Lines of data:
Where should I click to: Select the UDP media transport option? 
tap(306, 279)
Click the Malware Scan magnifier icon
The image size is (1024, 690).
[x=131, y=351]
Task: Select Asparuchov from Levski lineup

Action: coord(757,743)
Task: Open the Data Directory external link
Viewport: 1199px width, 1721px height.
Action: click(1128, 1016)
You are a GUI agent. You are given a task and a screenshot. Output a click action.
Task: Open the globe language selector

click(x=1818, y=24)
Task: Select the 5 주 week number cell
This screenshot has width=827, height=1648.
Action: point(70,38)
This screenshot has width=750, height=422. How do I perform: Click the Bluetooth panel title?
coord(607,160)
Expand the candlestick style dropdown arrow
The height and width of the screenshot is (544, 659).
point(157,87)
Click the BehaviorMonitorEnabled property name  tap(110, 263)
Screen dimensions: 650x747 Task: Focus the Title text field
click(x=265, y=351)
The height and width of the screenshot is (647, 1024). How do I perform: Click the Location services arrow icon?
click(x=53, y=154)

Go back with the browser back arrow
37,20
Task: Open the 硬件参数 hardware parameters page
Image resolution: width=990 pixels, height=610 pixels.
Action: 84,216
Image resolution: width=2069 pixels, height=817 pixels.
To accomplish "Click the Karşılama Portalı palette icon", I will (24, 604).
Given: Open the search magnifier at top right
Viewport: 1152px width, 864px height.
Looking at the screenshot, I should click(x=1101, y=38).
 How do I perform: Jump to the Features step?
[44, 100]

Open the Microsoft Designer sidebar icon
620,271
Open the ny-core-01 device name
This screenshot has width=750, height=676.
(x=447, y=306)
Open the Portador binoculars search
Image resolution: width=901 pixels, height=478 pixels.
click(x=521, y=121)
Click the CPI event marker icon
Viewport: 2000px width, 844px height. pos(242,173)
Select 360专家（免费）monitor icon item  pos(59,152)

▶ [DIRECTION] Reproduce all of the lines above, renaming "magnifier" to "magnifying glass" each time it occurs and leaving every other character unchanged.

▶ [WRITTEN ANSWER]
Where should I click to: Select the UDP media transport option? 
tap(306, 279)
Click the Malware Scan magnifying glass icon
The image size is (1024, 690).
[x=131, y=351]
Task: Select Asparuchov from Levski lineup

Action: coord(757,743)
Task: Open the Data Directory external link
Viewport: 1199px width, 1721px height.
Action: click(1128, 1016)
You are a GUI agent. You are given a task and a screenshot. Output a click action.
Task: Open the globe language selector

click(x=1818, y=24)
Task: Select the 5 주 week number cell
This screenshot has width=827, height=1648.
Action: point(70,38)
This screenshot has width=750, height=422. How do I perform: Click the Bluetooth panel title?
coord(607,160)
Expand the candlestick style dropdown arrow
The height and width of the screenshot is (544, 659).
point(157,87)
Click the BehaviorMonitorEnabled property name  tap(110, 263)
Screen dimensions: 650x747 Task: Focus the Title text field
click(x=265, y=351)
The height and width of the screenshot is (647, 1024). How do I perform: Click the Location services arrow icon?
click(x=53, y=154)

Go back with the browser back arrow
37,20
Task: Open the 硬件参数 hardware parameters page
Image resolution: width=990 pixels, height=610 pixels.
Action: 84,216
Image resolution: width=2069 pixels, height=817 pixels.
To accomplish "Click the Karşılama Portalı palette icon", I will (24, 604).
Given: Open the search magnifying glass at top right
Viewport: 1152px width, 864px height.
Looking at the screenshot, I should click(x=1101, y=38).
 How do I perform: Jump to the Features step?
[44, 100]

Open the Microsoft Designer sidebar icon
620,271
Open the ny-core-01 device name
This screenshot has width=750, height=676.
(x=447, y=306)
Open the Portador binoculars search
Image resolution: width=901 pixels, height=478 pixels.
click(x=521, y=121)
Click the CPI event marker icon
Viewport: 2000px width, 844px height. pos(242,173)
Select 360专家（免费）monitor icon item  pos(59,152)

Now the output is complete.